GIVEN ENTRIES:
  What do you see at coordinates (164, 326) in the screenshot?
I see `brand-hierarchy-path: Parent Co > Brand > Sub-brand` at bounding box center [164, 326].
==
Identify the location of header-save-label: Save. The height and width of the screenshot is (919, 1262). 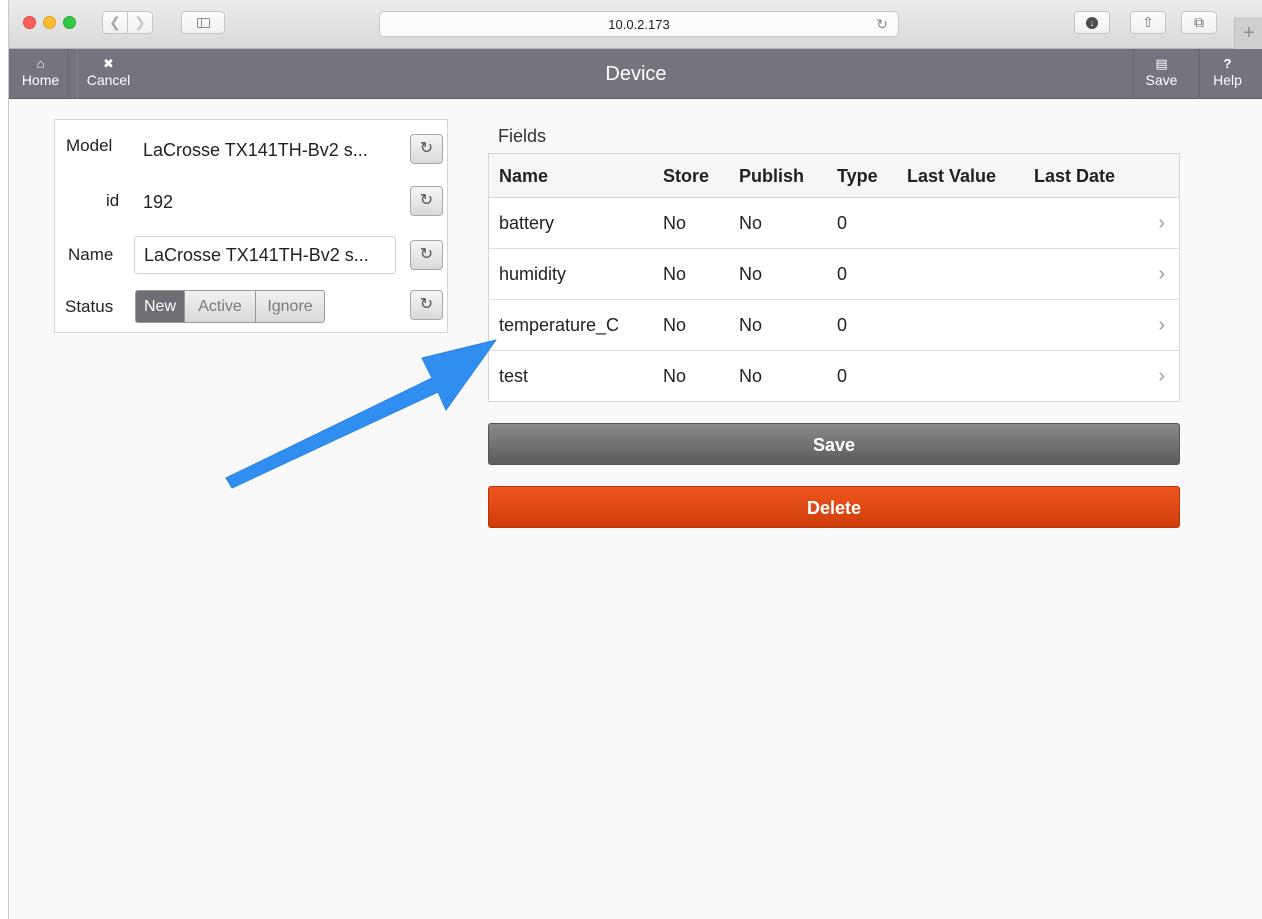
---
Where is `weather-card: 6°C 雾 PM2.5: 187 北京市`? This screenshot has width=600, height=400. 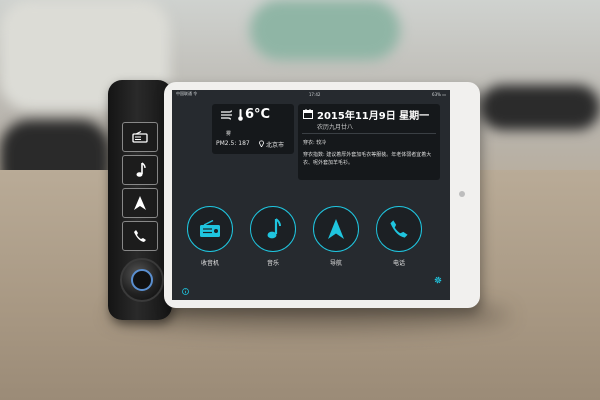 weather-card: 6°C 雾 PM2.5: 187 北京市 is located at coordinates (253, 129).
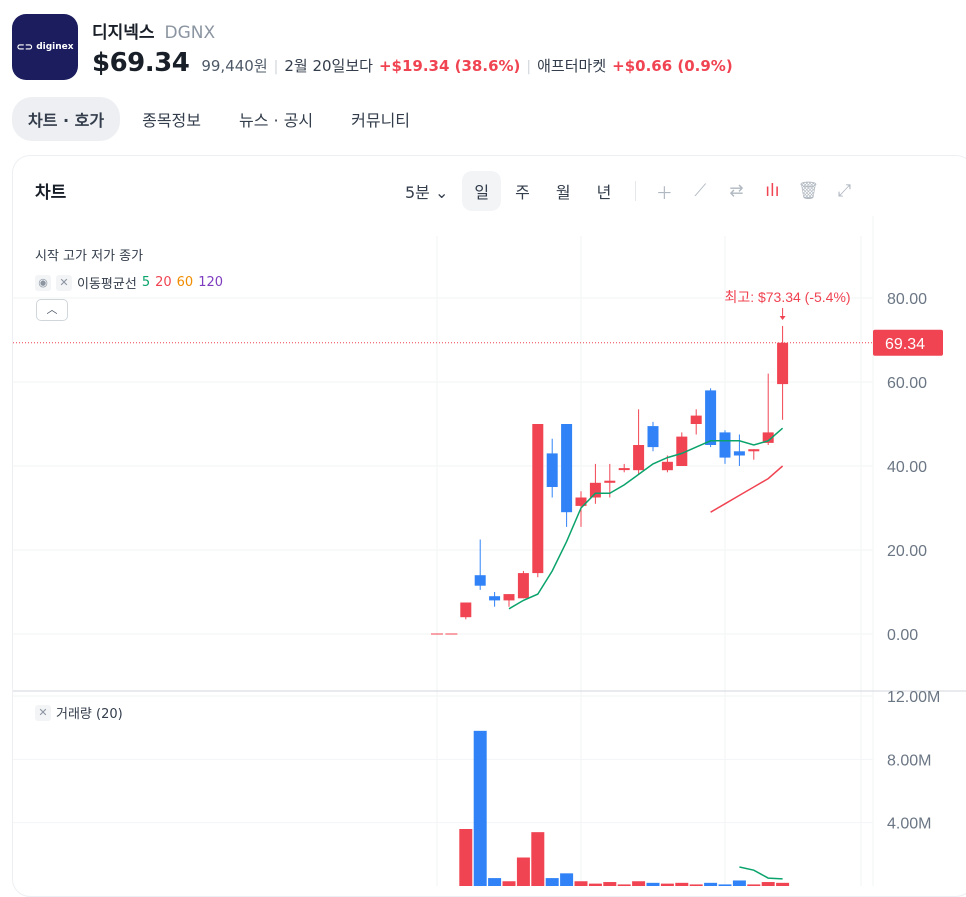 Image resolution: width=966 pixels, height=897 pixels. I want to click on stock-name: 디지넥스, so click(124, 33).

HOW TO COMPLETE THIS TASK:
Copy out the lines word for word, starting at the line containing "What do you" and ending at the line containing "center [164, 326].".

RESPONSE BELOW:
  What do you see at coordinates (164, 326) in the screenshot?
I see `brand-hierarchy-path: Parent Co > Brand > Sub-brand` at bounding box center [164, 326].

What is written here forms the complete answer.